== Segment start ==

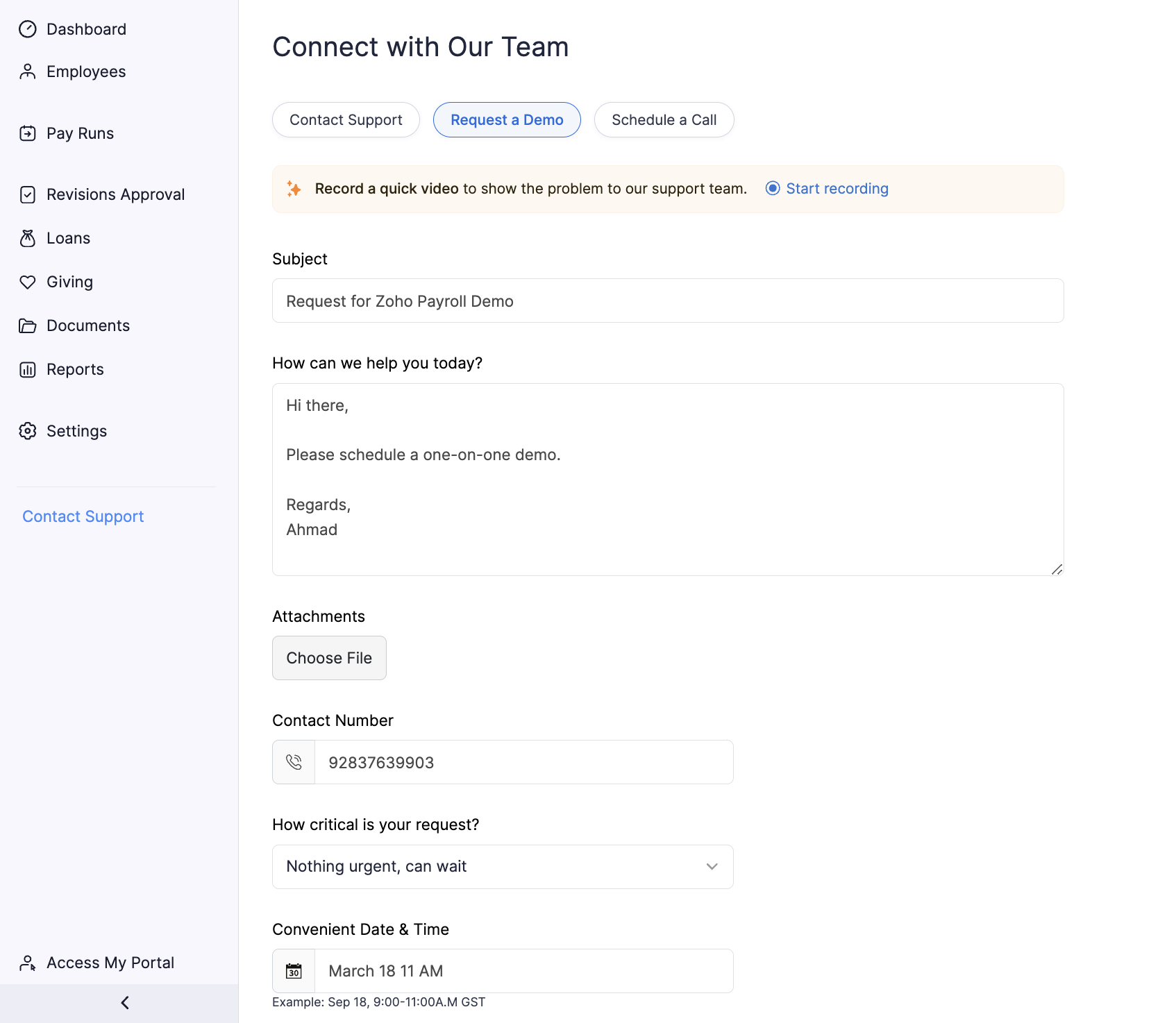Viewport: 1176px width, 1023px height.
Task: Select the Schedule a Call tab
Action: (x=664, y=120)
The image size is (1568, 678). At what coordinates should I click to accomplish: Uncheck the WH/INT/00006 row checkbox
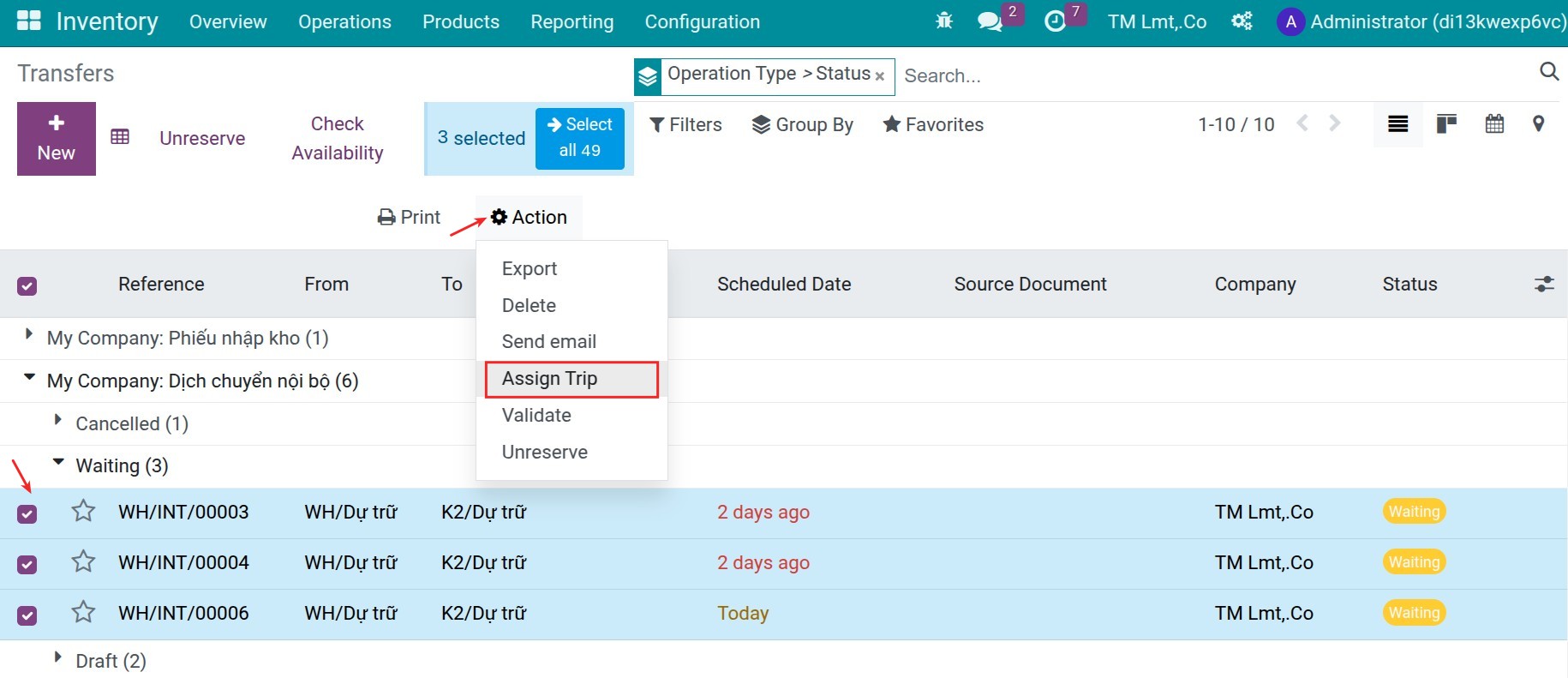click(x=27, y=615)
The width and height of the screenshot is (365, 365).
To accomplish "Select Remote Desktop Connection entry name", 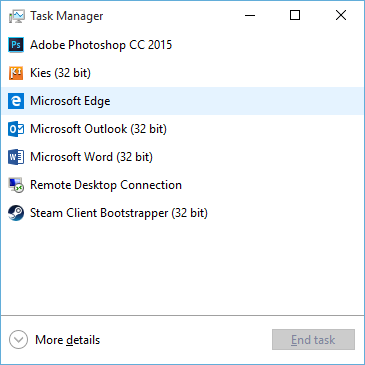I will pyautogui.click(x=106, y=185).
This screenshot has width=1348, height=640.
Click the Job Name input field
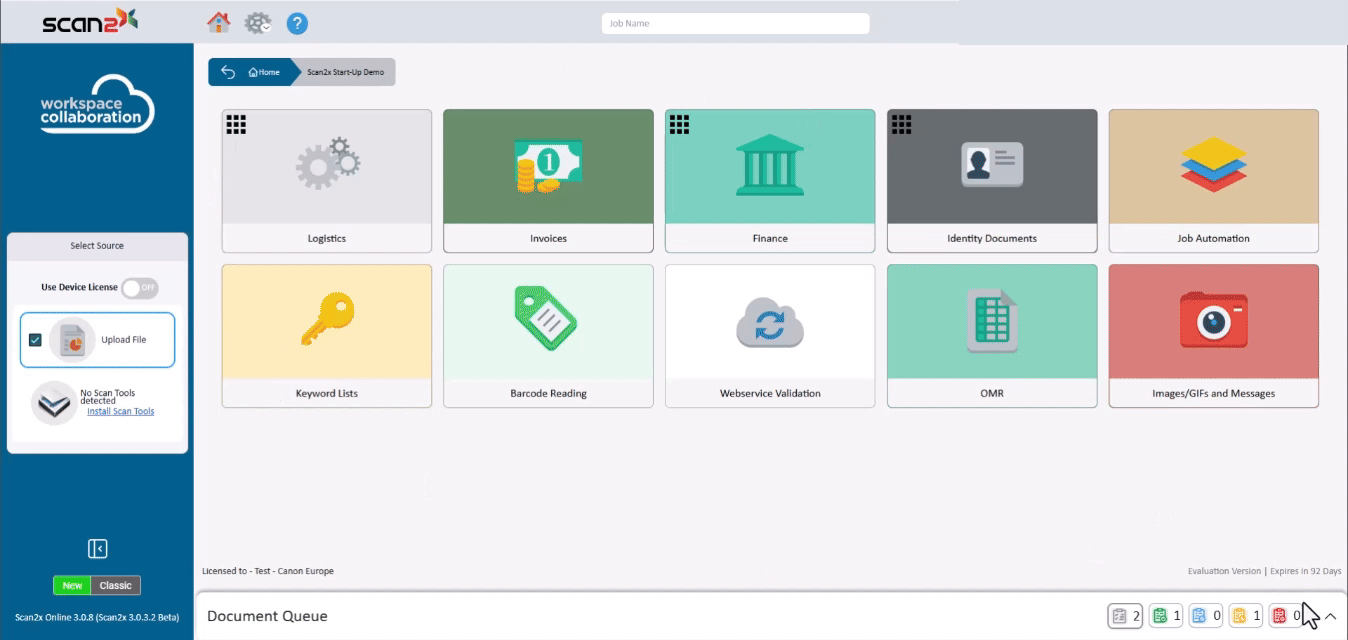click(x=735, y=23)
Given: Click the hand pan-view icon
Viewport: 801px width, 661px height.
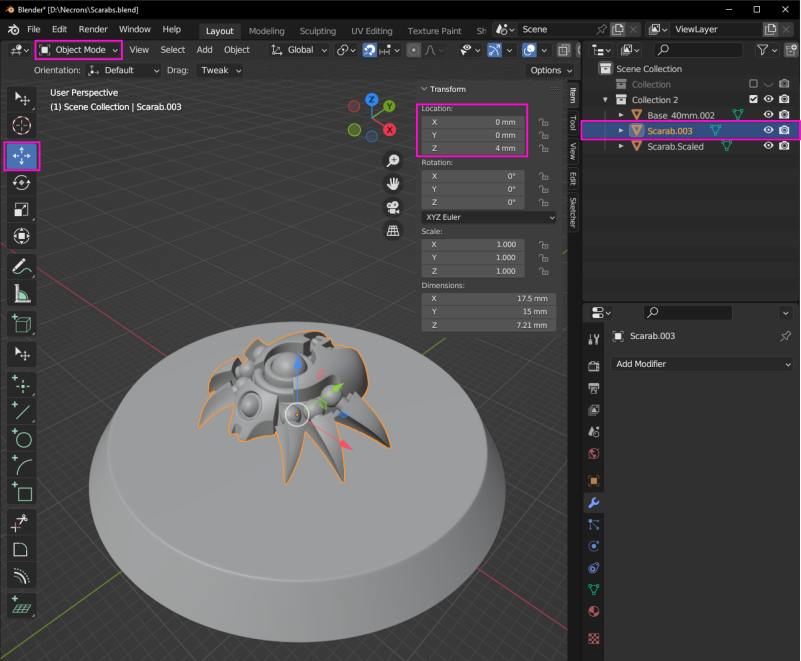Looking at the screenshot, I should tap(393, 183).
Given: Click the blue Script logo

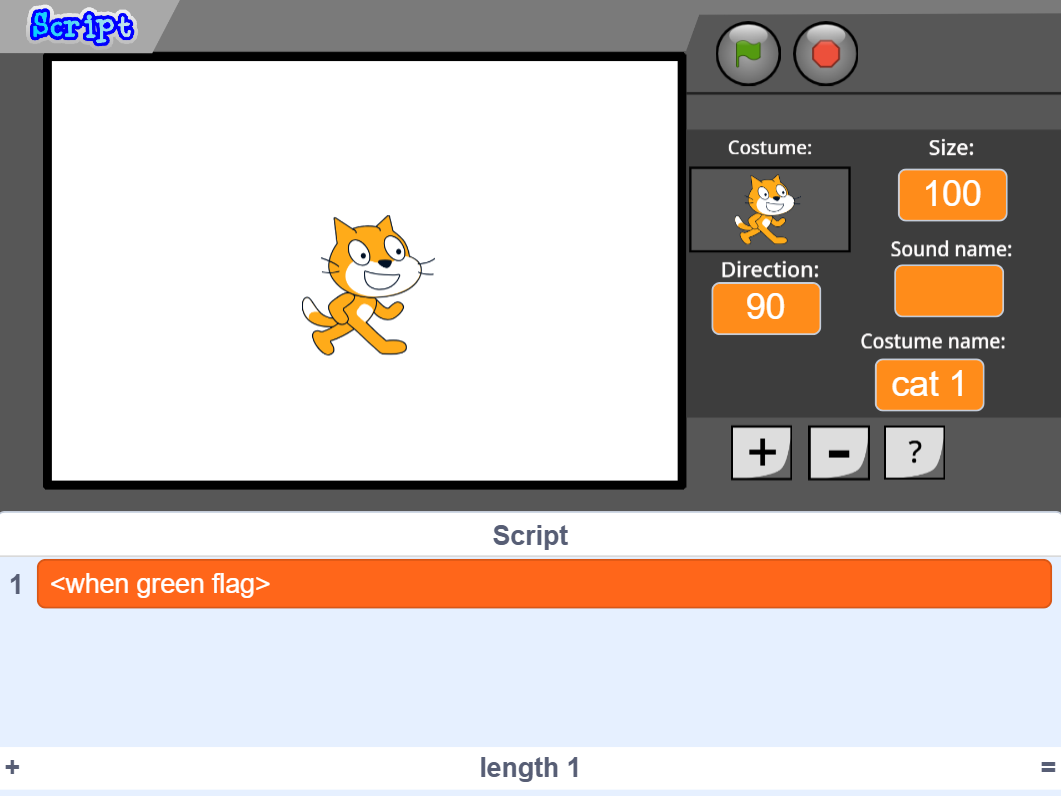Looking at the screenshot, I should [x=82, y=26].
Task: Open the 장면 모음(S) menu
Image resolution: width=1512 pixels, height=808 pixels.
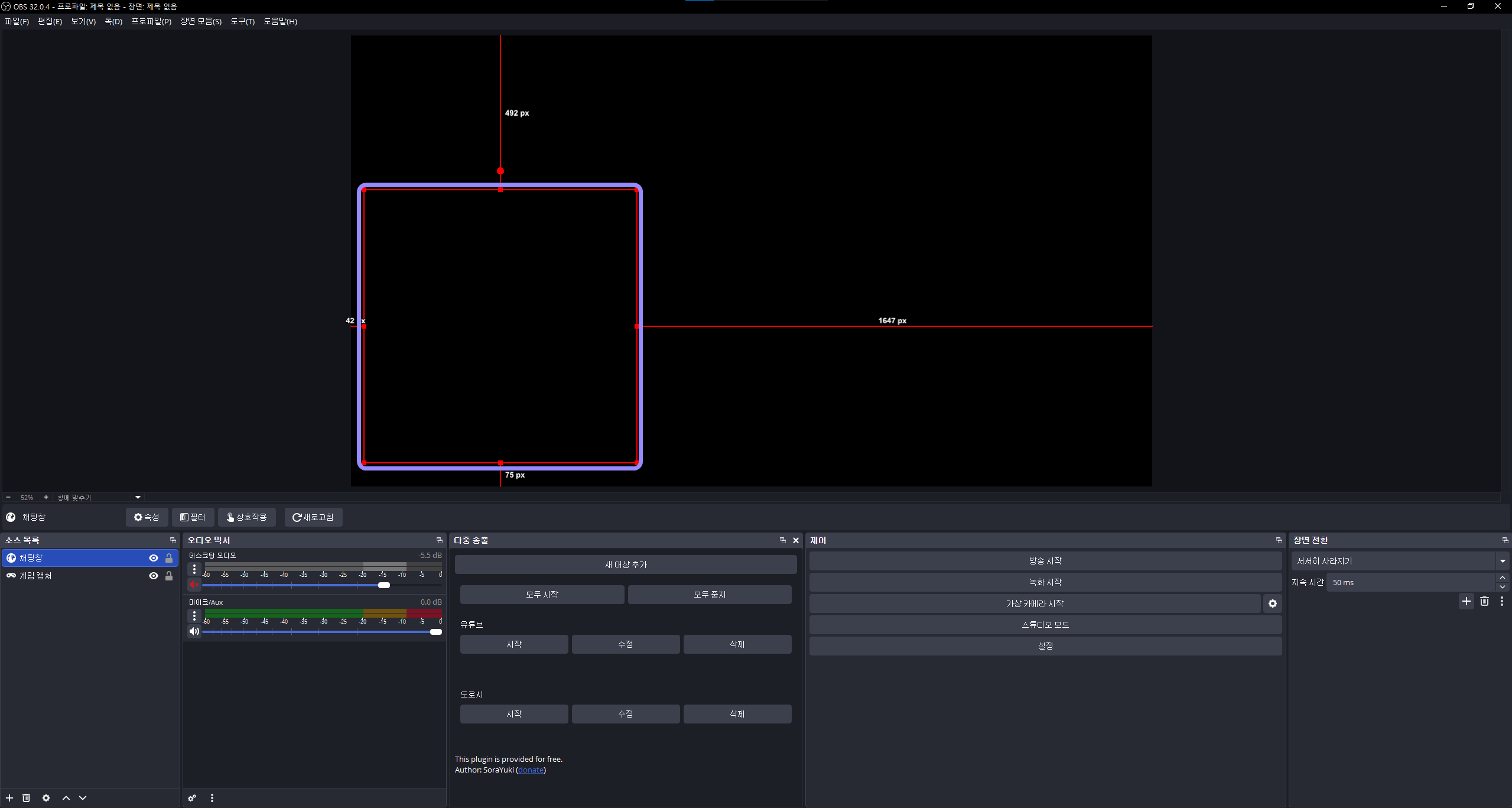Action: click(201, 21)
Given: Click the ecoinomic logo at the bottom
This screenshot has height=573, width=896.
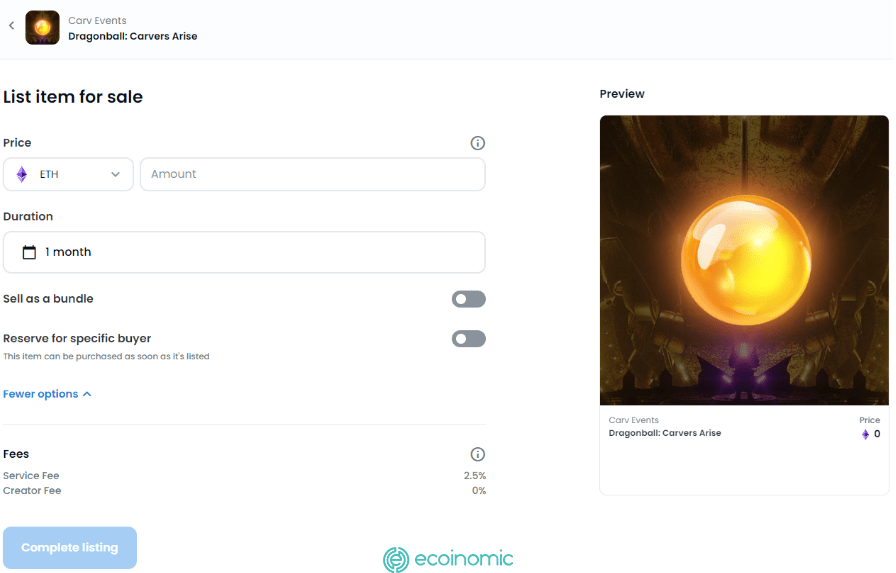Looking at the screenshot, I should point(448,559).
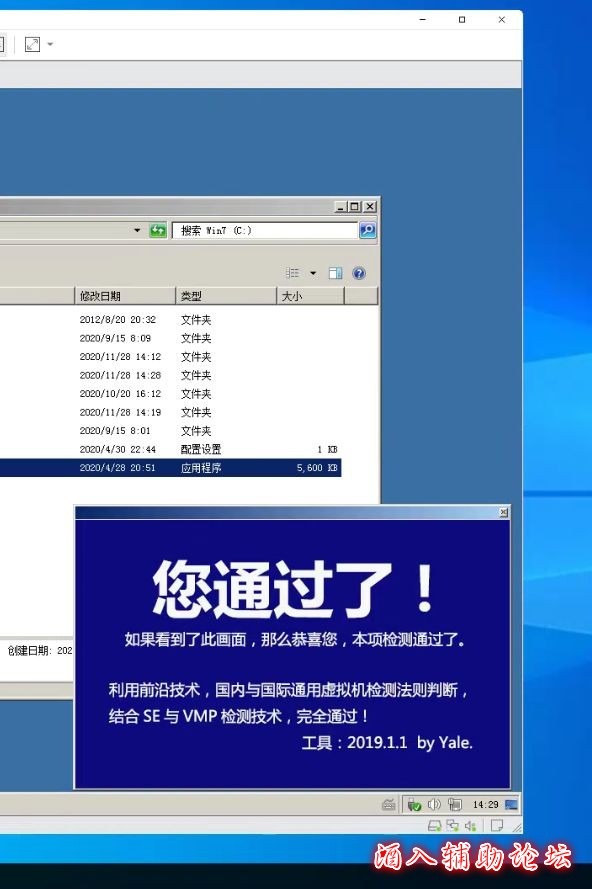This screenshot has height=889, width=592.
Task: Open Explorer help via question mark icon
Action: coord(358,273)
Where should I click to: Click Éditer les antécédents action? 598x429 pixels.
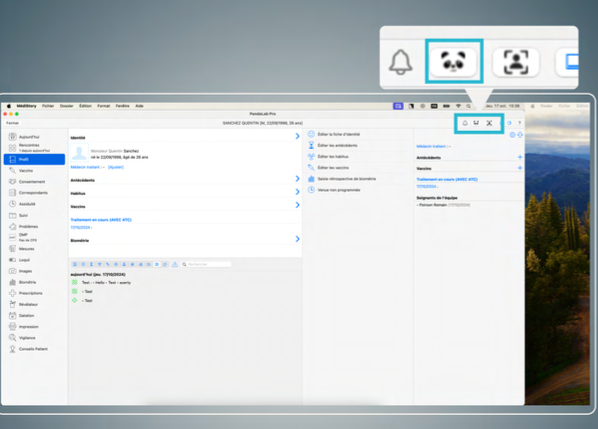[338, 145]
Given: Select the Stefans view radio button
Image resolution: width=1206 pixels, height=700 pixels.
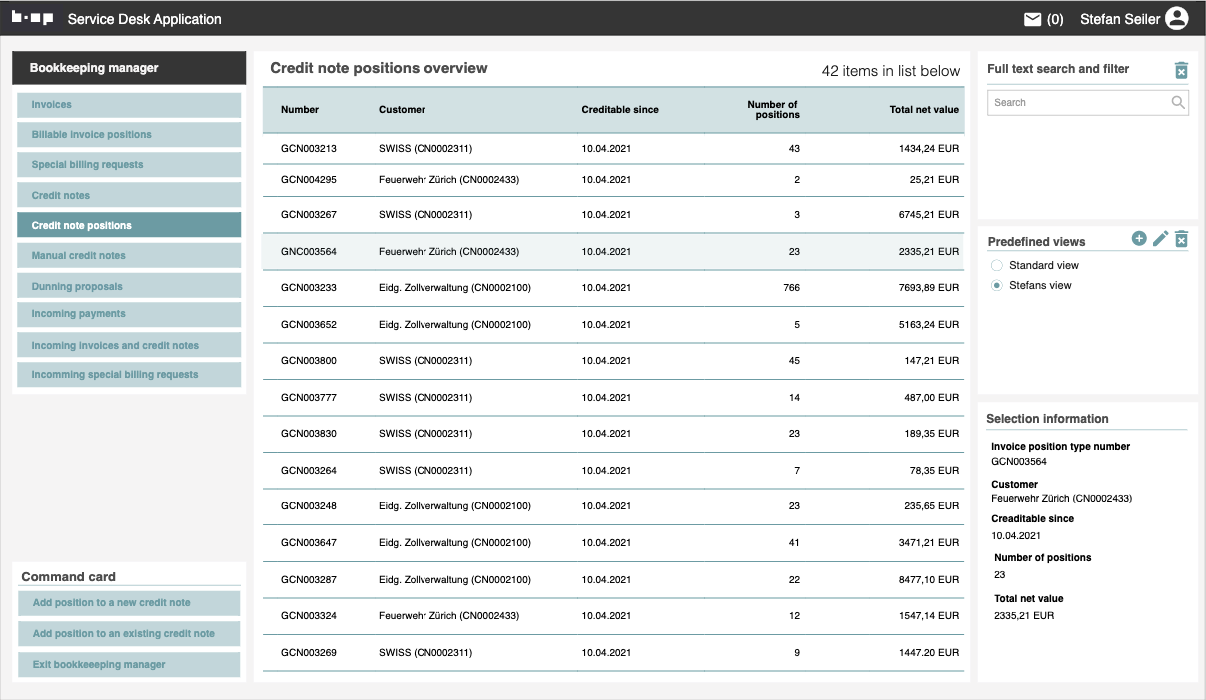Looking at the screenshot, I should click(996, 286).
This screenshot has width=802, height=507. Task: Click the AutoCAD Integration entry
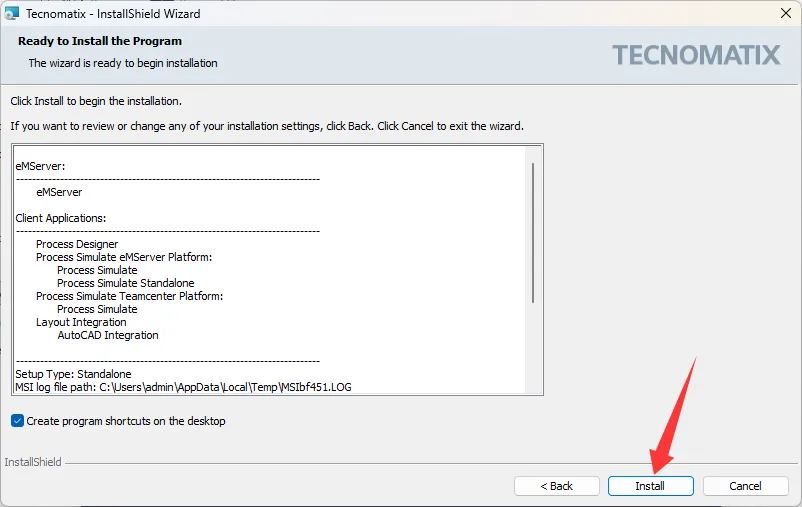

== Segment end ==

• **WHAT YOU WILL DO**:
Omit the pictures, and please restate word for word the lines running from the line with "Given: Click the hand pan-view icon" to the end of the entries.

• **OUTPUT OF THE TASK**:
Given: Click the hand pan-view icon
Viewport: 801px width, 661px height.
Looking at the screenshot, I should tap(393, 183).
Given: Click the blue Script logo

Looking at the screenshot, I should [x=82, y=26].
Task: Open the 장면 모음(S) menu
Image resolution: width=1512 pixels, height=808 pixels.
Action: click(201, 21)
Given: Click the ecoinomic logo at the bottom
This screenshot has height=573, width=896.
Looking at the screenshot, I should point(448,559).
This screenshot has height=889, width=592.
Task: Open Explorer help via question mark icon
Action: coord(358,273)
Where should I click to: Click Éditer les antécédents action? 598x429 pixels.
[338, 145]
Given: Select the Stefans view radio button
Image resolution: width=1206 pixels, height=700 pixels.
Looking at the screenshot, I should click(996, 286).
This screenshot has width=802, height=507. Task: Click the AutoCAD Integration entry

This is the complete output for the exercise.